There is no “symmetric” in ChatGPT ever. A reservation is set that is only for output, and it is not half the input.
Symmetric otherwise doesn’t make sense on any model, the context length of an AI model is a single shared space which can be used dynamically for either input or language generation. — That is, until OpenAI decided that users need to be cut off from getting a useful production of output after paying for a subscription. Then API users have to use a model nerfed by being trained to only be OpenAI’s vision of ChatGPT.
Hit the limit of what ChatGPT can respond with at its unseen maximum token setting, and you’d get a “continue” button, or be able to write continue. That is rarely seen any more: solved by AI models that have vastly curtailed output baked-in to their training. Get it to hit the “continue” limit, and paste that output into the tokenizer, you get the same answer every time.
That’s what employees (and those that roleplay like they are) won’t say.

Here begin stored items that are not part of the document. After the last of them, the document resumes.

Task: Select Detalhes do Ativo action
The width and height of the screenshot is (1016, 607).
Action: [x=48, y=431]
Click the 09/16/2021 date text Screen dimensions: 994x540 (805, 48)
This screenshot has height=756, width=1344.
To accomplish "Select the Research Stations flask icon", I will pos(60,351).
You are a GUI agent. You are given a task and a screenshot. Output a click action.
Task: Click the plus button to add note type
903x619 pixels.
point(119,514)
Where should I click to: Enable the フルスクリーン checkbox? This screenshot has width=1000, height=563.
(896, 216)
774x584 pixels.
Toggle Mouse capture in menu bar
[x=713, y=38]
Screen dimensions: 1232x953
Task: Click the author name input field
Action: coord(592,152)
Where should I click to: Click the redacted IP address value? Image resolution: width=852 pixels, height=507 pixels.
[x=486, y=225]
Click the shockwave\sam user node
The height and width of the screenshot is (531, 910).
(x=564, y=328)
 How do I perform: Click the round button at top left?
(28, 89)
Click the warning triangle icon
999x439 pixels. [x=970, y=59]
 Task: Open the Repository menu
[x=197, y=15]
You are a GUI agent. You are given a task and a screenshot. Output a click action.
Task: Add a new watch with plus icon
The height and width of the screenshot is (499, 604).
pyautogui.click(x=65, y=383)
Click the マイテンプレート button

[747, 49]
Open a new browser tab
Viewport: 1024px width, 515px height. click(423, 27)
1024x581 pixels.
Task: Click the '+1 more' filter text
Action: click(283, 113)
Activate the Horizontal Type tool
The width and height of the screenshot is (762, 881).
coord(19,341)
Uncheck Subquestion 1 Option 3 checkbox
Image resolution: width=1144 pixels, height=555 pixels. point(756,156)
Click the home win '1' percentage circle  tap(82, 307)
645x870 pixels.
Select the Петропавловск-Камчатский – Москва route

Just to clarify: Does I have 128k for input + 4k for output = 132k total (or input and output must share the total 128k)?
The context window length is a shared space, like other models. OpenAI just blocks you from specifying more that 4k as your max_tokens
response reservation for receiving output.
OpenAI has seemed more generous recently with what they give you for ChatGPT conversation history length in their own web chatbot.